In return she is supposed to keep her room clean and tidy, wash up daily, look after the dog (he's her pet) and help out with other chores around the house when asked. As she gets older she's getting more chores. Some weeks she'll do all the basic cleaning because I'm that busy with work or doing bigger jobs. She's recently taken on the ironing as she can watch TV while she does it. Everything I'm teaching her to do are life skills, I also try to teach her the jobs I do (like the weekly shopping, meal planning which I do sporadically, paying bills, shopping around for stuff etc) so that when she goes off to university she can take care of herself and help out her friends (maybe even being paid for it as well Wink )

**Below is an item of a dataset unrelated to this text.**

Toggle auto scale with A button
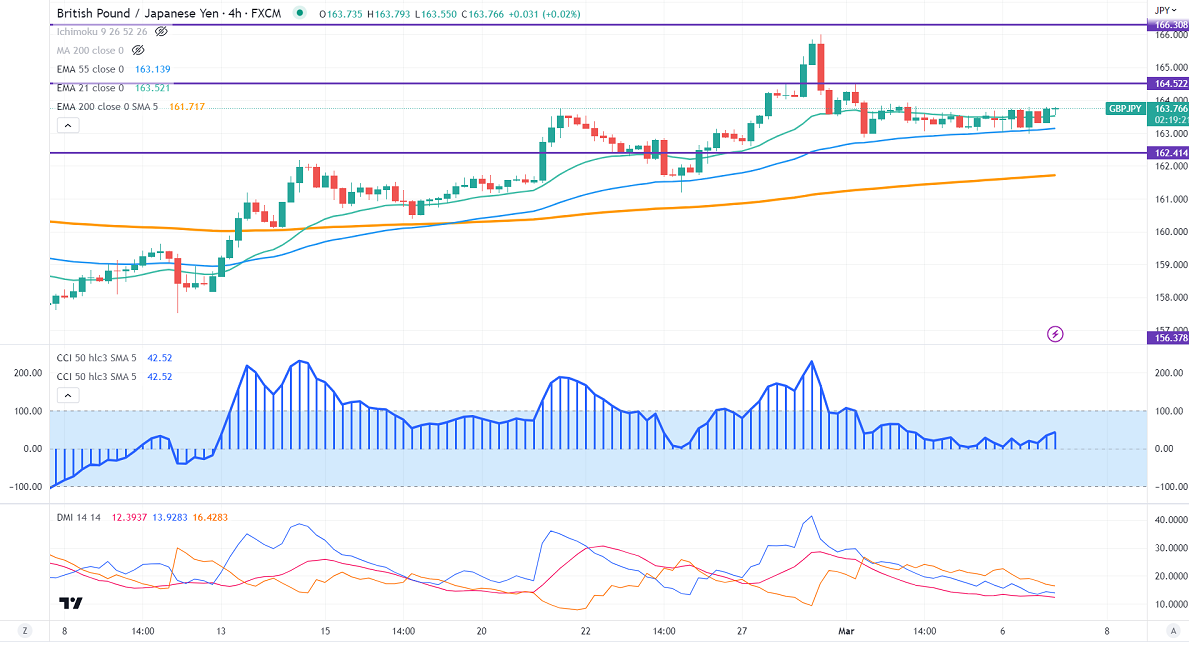The height and width of the screenshot is (647, 1189). [x=1172, y=631]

I only started leaving her home alone for a couple of hours last summer. I might leave her home alone a bit more this summer. I'm always wary as she tends to get a little too engrossed in things and as a result we've had a few almost fires when she's forgotten she's put something on to cook, left the electric hob on, or she's put the oven on but forgot to empty the baking trays out of it first, or left her hair straighteners switched on. Plus there's the fact the dog won't "ask" her to go out the toilet or for food or water then goes hyper when I get home wanting all of it immediately before I've even shut the front door.

Its all about balance. Yes they need to have a good work ethic, but they also need to still be children.

KateLivesInEngland · 06/07/2016 13:56

I had both a morning and evening paper round at 13 and a weekend morning job from the year after onwards. Then evening waitressing added on top towards age 15.
Your son needs to be acclimatised to the adult world and I think having a 'menial' (his outlook, not mine!) job is a rite of passage, in a way and absolutely should be encouraged. His friends will envy him when he has his own money to spend.
I'm pretty sure if you google a few successful people not many will have been mollycoddled and had their arses wiped by their mummies well into adulthood.

Balletgirlmum · 06/07/2016 13:57

I don't think you are being unreasonable. My dd is 14 & although I'm keen she gets a lot of downtime over the holidays she has arranged 2 weeks of dance residential summer schools & a week of unpaid work experience over the summer.

My mum ran a corner shop & my dad was a WFH plumber & I was expected to help out in the family businesses over the holidays.

Do make sure your friend gets a licence to employ your ds though - they should find a form on the council website. They are allowed to work a max of 25 hours a week in school holidays up to 5 hours per day but not more than 2 hours on Sunday's.